YOUR INSTRUCTIONS
Go through the records and show each line where the word "height" occurs.

MATERIAL FOR THIS TASK START

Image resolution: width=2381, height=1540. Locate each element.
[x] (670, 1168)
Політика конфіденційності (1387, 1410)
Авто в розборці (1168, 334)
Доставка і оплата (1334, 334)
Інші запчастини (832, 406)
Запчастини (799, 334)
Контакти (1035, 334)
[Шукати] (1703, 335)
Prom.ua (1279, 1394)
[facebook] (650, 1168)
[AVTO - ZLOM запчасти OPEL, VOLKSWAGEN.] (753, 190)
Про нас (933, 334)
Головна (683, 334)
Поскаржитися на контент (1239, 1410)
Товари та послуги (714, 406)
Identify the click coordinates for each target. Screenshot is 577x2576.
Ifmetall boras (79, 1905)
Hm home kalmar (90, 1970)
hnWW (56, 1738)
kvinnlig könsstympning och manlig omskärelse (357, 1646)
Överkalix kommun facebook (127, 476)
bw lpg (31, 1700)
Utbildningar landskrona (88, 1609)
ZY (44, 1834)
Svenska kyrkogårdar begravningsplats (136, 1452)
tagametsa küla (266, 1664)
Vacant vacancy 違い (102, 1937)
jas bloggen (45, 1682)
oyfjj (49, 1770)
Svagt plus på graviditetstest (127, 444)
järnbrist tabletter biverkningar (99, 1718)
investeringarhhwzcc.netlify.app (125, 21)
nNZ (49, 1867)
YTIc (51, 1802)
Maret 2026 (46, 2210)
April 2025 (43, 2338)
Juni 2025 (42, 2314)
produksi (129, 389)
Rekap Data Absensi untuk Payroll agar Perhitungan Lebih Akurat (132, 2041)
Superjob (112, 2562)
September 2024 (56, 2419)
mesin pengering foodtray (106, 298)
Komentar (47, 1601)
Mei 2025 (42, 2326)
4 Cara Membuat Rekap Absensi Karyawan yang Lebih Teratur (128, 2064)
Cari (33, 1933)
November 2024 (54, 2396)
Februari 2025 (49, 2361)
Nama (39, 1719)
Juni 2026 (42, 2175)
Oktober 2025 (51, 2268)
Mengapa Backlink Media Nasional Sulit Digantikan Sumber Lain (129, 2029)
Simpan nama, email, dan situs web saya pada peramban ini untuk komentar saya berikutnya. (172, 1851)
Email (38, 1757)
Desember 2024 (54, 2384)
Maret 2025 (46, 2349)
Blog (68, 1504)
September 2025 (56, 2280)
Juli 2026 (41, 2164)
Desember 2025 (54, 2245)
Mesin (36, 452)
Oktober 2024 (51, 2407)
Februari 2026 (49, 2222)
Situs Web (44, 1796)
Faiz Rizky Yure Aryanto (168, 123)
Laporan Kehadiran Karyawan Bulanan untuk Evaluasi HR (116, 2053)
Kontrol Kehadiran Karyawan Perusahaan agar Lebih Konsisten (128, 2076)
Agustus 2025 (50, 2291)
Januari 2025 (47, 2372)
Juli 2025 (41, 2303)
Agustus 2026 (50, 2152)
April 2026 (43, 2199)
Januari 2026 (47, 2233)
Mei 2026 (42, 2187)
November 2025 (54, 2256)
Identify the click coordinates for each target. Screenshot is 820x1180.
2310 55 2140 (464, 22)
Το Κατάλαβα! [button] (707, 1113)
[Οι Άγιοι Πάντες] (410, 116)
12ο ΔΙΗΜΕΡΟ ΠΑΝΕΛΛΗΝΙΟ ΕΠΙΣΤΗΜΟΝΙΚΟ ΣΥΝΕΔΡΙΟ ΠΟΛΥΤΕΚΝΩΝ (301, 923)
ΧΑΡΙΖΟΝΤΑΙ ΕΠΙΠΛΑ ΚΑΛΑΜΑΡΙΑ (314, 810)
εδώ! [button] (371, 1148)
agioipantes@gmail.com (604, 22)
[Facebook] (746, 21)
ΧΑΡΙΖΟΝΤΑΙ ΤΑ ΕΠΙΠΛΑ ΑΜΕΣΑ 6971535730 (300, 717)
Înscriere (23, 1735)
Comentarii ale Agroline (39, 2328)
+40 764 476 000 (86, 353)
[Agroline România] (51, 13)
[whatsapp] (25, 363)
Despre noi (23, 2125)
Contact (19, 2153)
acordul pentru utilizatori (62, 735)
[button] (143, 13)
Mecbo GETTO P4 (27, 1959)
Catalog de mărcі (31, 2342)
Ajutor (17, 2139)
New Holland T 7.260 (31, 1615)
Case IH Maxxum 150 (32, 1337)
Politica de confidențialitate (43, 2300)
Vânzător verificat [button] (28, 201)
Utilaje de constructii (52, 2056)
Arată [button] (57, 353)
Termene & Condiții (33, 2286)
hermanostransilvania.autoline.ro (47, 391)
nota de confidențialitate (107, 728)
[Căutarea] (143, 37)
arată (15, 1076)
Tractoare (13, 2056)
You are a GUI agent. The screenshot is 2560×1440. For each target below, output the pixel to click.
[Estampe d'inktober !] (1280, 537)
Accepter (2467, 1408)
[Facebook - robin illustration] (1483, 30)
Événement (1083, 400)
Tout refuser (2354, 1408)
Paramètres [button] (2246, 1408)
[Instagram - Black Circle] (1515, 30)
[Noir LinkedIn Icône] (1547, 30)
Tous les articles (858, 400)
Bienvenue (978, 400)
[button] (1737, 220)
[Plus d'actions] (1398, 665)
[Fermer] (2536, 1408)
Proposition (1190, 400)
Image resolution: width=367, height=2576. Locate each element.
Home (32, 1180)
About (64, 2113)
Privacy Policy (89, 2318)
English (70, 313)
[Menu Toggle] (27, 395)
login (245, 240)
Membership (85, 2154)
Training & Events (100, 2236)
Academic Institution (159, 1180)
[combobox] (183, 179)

MATERIAL FOR THIS TASK END

REPLY
Image resolution: width=2381, height=1540. Locate each element.
Image resolution: width=367, height=2576. Locate each element.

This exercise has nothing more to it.